Selected extract.
+-------+

# Frank Frazetta



## BookStop (May 11, 2010)

Fantasy artist, Frank Frazetta, died yesterday.


Manager: Fantasy artist Frazetta, 82, dies in Fla.

Unofficial Frank Frazetta Fantasy Art Gallery


----------



## Wybren (May 11, 2010)

That is sad news indeed.


----------



## gully_foyle (May 11, 2010)

Very sad. I loved his work in my teen years.


----------



## Connavar (May 11, 2010)

Very sad news, i didnt know his art for many years but he was an amazing artist.


----------



## The Procrastinator (May 11, 2010)

Also very sad - also loved his work in my teens. The passing of an icon.


----------



## Starbeast (May 13, 2010)

*Frank Frazetta inspired me to become an artist*







​I will really miss him, he inspired me to become an artist. Rest in peace Frank.​


----------



## J Riff (May 18, 2010)

One of the greatest ever.


----------



## j d worthington (May 18, 2010)

Ah, yes, the Death Dealer... one of my favorite Frazettas. I hadn't heard about this, and I must admit I'm a bit in shock. Not that he was cut particularly short, but just from the hole this leaves for so many... as when Jack Kirby died, a true icon of the field is gone....


----------



## clovis-man (May 25, 2010)

Frazetta was a survivor. An earlier stroke left him with the inability to use his right hand for painting. So he trained himself to use his left and moved on. I still have cutouts from his early comic book hero opus, *Thun'da*.

+-------+

Short task. According to the Frank Frazetta thread, what did an earlier stroke leave Frazetta unable to do?

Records
+-------+

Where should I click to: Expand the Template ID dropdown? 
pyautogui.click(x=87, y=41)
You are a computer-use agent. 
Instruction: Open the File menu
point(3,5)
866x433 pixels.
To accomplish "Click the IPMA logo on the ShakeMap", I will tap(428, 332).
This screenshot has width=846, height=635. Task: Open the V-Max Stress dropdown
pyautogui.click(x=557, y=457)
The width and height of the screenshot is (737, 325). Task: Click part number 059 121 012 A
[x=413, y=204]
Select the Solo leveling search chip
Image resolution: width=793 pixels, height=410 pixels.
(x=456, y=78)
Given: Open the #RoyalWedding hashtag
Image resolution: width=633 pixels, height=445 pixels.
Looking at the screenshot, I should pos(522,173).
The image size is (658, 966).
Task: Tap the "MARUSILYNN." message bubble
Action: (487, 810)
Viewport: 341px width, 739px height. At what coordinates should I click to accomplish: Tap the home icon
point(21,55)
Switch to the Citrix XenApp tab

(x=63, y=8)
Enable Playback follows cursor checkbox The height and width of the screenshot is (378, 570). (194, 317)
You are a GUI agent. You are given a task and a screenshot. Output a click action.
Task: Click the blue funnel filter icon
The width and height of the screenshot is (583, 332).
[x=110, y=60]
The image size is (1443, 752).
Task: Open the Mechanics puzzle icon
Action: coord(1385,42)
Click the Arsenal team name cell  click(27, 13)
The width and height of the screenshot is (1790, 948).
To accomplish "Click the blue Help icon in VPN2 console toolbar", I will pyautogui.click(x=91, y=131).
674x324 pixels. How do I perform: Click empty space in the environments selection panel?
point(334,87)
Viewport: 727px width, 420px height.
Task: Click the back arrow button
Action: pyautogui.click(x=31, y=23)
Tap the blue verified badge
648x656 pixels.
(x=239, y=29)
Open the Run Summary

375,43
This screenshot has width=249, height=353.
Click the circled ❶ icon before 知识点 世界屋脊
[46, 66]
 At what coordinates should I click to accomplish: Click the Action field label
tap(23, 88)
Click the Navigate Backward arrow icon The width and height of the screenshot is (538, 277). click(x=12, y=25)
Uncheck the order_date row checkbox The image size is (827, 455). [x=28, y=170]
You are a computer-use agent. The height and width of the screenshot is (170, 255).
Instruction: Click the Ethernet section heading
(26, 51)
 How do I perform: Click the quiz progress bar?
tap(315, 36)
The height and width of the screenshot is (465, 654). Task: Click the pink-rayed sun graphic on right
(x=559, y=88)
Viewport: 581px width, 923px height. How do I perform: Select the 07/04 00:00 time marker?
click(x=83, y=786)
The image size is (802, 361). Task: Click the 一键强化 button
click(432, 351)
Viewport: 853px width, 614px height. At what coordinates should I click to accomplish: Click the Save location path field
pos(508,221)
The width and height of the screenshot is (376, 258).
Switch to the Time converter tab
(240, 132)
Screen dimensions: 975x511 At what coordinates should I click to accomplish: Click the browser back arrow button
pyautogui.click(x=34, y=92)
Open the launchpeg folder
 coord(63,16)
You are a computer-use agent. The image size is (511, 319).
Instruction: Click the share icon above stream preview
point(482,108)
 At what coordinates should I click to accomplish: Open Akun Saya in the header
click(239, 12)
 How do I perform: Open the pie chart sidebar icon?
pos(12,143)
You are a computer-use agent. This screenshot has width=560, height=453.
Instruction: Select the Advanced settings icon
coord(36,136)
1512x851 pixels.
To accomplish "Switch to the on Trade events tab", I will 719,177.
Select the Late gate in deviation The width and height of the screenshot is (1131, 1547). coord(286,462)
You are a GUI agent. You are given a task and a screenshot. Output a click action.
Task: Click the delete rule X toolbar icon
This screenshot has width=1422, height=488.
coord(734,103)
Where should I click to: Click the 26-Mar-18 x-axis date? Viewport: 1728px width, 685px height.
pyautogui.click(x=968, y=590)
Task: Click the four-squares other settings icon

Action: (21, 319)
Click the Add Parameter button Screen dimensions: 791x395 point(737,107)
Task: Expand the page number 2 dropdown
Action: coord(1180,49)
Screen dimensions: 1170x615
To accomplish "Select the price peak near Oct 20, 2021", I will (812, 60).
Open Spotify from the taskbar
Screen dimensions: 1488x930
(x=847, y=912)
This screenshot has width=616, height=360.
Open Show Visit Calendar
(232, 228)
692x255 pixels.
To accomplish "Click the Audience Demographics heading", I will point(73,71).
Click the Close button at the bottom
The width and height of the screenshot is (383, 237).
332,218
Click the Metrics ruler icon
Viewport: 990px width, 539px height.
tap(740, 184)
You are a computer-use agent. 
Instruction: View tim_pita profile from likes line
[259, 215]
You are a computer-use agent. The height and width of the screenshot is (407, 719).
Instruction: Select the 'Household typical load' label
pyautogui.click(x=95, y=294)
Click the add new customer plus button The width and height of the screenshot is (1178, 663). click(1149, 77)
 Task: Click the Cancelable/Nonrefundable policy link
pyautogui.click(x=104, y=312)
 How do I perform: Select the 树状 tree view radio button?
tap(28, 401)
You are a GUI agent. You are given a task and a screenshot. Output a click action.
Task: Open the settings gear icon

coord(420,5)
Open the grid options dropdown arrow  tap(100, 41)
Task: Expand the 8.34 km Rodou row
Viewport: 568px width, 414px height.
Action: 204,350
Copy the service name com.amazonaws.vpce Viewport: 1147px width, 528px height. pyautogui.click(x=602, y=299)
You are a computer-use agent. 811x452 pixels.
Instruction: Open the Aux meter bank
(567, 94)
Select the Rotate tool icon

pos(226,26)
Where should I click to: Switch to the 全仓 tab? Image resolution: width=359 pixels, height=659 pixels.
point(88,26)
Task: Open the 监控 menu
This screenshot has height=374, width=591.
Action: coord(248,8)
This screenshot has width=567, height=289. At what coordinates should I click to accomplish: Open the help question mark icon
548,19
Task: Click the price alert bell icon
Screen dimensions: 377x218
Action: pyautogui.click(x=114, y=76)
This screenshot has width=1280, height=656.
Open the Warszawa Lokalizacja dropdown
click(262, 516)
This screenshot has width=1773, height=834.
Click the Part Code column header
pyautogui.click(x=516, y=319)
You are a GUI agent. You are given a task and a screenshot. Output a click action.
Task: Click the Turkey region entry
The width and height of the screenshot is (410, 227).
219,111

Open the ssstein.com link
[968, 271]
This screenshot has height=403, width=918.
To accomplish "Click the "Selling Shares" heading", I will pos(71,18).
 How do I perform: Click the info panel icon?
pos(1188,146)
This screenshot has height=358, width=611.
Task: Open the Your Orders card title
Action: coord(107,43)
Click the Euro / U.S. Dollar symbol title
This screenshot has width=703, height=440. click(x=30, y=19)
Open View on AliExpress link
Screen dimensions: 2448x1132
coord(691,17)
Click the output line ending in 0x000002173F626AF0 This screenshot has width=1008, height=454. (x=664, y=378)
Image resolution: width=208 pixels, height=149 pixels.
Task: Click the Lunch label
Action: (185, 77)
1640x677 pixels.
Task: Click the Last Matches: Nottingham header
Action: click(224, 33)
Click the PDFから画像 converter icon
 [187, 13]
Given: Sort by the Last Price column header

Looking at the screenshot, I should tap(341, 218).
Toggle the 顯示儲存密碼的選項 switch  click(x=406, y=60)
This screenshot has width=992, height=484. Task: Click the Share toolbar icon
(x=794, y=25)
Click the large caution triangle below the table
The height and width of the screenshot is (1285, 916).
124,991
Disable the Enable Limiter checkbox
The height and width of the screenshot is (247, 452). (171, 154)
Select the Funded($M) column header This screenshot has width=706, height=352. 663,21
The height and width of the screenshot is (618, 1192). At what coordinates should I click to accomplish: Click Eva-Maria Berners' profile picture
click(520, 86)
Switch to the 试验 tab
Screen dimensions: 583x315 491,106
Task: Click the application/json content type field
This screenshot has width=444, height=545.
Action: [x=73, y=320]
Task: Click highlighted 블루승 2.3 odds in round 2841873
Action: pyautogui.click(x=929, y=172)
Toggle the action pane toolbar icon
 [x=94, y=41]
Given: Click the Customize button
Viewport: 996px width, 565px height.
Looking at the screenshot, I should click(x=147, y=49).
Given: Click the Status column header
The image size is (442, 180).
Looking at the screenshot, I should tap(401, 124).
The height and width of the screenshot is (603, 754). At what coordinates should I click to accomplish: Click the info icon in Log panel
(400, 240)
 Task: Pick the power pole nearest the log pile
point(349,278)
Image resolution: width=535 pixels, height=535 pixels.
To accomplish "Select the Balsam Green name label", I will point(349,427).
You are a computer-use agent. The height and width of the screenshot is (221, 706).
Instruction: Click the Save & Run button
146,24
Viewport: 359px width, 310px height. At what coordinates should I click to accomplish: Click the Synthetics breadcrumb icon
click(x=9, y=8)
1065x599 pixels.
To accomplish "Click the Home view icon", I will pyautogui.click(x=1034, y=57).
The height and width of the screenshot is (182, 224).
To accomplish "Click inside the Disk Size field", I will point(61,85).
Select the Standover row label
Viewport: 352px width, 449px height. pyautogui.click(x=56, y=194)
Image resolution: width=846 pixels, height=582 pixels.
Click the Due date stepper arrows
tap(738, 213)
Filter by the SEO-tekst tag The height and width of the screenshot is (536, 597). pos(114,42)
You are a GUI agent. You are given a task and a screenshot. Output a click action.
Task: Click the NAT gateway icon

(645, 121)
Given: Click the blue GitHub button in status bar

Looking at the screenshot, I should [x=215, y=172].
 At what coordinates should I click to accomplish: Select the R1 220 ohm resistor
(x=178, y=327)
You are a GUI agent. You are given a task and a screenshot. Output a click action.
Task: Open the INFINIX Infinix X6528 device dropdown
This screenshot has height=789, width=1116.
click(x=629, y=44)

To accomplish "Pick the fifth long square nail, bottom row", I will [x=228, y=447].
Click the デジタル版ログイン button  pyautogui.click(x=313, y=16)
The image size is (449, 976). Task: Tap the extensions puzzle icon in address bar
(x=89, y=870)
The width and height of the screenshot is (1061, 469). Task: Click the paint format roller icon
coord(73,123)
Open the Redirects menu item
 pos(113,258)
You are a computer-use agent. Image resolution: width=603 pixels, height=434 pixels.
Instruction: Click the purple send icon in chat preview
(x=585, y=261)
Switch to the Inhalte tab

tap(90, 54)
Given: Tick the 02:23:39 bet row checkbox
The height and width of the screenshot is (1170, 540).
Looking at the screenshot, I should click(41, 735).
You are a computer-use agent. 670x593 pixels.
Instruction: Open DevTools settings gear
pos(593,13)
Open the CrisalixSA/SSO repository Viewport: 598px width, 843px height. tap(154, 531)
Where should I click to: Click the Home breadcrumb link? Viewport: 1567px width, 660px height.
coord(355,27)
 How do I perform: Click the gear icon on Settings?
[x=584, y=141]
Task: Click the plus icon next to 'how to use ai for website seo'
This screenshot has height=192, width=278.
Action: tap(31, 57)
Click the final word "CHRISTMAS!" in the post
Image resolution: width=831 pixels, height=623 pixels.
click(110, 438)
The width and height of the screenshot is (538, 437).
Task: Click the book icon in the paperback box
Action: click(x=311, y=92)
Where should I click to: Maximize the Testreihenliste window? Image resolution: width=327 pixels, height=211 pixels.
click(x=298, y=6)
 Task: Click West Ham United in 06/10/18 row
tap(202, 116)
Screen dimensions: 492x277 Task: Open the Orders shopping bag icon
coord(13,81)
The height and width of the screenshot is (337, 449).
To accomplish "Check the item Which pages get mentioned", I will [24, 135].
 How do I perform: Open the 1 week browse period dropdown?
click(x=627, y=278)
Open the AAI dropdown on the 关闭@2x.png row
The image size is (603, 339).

+-------+

Final result. Use his right hand for painting.